When many people hear the word “hacker,” they may think of someone hunched over at a computer screen staring at lines of code while vigorously typing their way past firewalls and password-protected databases.
While you may find a dramatic scene like this in a Hollywood film, you likely won’t come across it in the real world. With security measures always getting better, hackers today rely on simpler approaches to gain access to your data.
The type of hacker we’re talking about here are known as social engineers. They use human psychology to obtain sensitive information rather than the high-tech mumbo jumbo we see too often in movies. One of the most commonly used hacking techniques used by social engineers is phishing.
What Is Phishing?
Phishing scams often seek to obtain personal information such as usernames, passwords, banking info, or social security numbers.
These scams usually come in the form of an email. It’s essentially a spam account that is posing as a big-name company like Amazon, PayPal, or a bank, but is really just a con artist trying to convince you to give up your sensitive or financial information.
How Phishing Works
How it typically works is that you’ll receive an email in your inbox with an urgent or threatening subject heading. “An Investigation has Been Launched on Your Account,” for instance.
In the email, they will tell you that they need to verify your account and will ask you to either send your information to them in a reply or click on an embedded link within the email and enter your information there.
Clicking on the link will likely take you to a website that shares some similarities to the company’s website the attacker is trying to impersonate, making you feel that it’s safe to put in your information.

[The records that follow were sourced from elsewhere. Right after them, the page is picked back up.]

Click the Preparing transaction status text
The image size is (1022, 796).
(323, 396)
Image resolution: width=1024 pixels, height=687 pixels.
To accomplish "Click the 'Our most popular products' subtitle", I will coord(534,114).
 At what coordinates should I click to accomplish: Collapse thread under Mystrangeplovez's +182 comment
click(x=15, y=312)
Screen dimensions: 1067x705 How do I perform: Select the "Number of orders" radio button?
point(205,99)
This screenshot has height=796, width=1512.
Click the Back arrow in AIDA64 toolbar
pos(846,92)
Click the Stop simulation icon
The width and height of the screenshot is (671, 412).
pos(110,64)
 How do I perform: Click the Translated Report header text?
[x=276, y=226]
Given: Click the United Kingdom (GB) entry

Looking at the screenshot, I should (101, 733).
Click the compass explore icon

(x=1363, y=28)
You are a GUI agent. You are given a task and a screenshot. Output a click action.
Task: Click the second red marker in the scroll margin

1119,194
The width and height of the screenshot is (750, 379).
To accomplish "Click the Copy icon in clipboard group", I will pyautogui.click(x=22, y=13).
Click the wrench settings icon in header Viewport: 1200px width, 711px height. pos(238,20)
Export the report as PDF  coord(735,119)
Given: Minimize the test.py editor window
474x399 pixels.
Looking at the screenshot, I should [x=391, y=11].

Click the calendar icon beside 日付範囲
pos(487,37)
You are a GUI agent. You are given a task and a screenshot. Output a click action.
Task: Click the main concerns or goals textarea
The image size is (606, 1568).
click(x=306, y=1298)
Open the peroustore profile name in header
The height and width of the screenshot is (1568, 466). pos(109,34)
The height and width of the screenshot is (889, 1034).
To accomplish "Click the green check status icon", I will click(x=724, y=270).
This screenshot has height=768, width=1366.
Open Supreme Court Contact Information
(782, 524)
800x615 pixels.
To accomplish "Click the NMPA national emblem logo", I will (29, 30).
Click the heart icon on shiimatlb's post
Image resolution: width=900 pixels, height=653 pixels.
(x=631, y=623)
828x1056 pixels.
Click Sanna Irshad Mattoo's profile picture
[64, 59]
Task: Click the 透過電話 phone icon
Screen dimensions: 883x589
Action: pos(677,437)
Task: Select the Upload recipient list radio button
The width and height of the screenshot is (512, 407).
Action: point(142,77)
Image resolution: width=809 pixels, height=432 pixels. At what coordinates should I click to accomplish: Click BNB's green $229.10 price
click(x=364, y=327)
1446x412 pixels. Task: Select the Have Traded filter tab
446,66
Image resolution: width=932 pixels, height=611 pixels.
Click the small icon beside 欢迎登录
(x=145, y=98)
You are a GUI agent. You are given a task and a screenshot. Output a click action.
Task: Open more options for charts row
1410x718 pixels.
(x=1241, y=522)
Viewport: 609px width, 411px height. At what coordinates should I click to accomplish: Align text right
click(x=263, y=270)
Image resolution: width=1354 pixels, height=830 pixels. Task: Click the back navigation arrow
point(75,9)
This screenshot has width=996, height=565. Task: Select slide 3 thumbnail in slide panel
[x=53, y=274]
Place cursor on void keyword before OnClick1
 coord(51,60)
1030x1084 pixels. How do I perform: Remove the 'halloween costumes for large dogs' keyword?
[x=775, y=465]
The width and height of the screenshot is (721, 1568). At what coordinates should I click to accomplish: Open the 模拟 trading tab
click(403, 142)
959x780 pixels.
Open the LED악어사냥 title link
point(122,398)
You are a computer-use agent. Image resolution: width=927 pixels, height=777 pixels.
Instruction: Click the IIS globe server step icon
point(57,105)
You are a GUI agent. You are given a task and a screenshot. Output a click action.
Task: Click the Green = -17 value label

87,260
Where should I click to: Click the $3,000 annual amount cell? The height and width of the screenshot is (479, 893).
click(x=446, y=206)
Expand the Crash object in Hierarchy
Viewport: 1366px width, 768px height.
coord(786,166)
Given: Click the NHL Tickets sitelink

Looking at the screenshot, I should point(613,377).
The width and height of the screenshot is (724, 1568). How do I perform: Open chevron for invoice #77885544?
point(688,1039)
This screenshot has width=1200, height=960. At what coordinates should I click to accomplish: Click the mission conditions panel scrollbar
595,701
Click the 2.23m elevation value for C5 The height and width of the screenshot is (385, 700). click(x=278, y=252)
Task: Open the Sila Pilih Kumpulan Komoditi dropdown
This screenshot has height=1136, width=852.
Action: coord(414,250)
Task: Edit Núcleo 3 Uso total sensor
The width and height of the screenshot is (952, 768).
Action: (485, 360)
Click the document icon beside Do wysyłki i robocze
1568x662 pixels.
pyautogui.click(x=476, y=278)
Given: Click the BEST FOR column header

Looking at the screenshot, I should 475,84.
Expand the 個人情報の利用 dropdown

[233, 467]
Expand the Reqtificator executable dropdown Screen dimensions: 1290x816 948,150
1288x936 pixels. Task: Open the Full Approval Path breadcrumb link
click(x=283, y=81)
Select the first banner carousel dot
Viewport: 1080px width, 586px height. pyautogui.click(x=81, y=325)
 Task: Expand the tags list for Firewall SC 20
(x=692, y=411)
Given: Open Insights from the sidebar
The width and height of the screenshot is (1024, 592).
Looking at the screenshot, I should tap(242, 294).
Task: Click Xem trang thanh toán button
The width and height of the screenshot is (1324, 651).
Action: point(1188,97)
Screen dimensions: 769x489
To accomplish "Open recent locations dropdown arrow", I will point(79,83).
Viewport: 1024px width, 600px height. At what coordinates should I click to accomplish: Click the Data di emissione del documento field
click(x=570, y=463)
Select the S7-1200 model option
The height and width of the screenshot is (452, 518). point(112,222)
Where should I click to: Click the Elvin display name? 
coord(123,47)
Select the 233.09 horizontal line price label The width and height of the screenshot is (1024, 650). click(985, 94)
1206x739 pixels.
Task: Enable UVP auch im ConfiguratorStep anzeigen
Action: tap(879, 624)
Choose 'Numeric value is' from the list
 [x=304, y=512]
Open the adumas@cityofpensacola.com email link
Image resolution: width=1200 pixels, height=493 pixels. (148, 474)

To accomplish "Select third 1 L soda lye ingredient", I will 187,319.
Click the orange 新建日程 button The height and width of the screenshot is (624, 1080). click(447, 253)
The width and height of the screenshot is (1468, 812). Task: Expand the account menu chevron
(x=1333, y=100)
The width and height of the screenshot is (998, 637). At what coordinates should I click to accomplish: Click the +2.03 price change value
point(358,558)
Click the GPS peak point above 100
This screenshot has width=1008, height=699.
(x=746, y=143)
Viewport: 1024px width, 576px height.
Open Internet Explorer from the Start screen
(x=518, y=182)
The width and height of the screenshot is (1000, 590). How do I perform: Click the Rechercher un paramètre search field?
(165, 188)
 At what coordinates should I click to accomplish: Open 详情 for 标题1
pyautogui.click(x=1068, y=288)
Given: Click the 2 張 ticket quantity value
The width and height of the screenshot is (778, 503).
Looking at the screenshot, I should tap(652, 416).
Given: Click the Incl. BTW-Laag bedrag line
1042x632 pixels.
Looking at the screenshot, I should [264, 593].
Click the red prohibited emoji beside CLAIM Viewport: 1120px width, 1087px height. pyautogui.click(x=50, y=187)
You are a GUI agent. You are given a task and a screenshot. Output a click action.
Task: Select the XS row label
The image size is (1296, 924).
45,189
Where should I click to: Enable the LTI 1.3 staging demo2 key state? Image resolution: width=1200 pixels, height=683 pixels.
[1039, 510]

Submitting your credentials and information will effectively grant the attacker access to your account.
Phishing attacks can also come in the form of ransomware or appear to be sent from a charity or government agency.
Signs that It’s a Phishing Scam
- There are mismatched URLs in the email.
- URLs contain misleading domain names, such as Alerts@Apple.co.uk or Secure@co.microsoft.net.
- They use bad spelling and grammar.
- They use a generic greeting like “Dear, Valued Customer.”
- They specifically ask for personal information.
- The offers seem too good to be true.
- The email was unsolicited.
- They ask you to send them money.
- They make unsubstantiated threats such as shutting down your account or taking your money.
If you think you’ve been a victim of a phishing scam, the best thing to do is contact the organization your account is with and tell them what happened. They should be able to straighten things out and re-secure your account.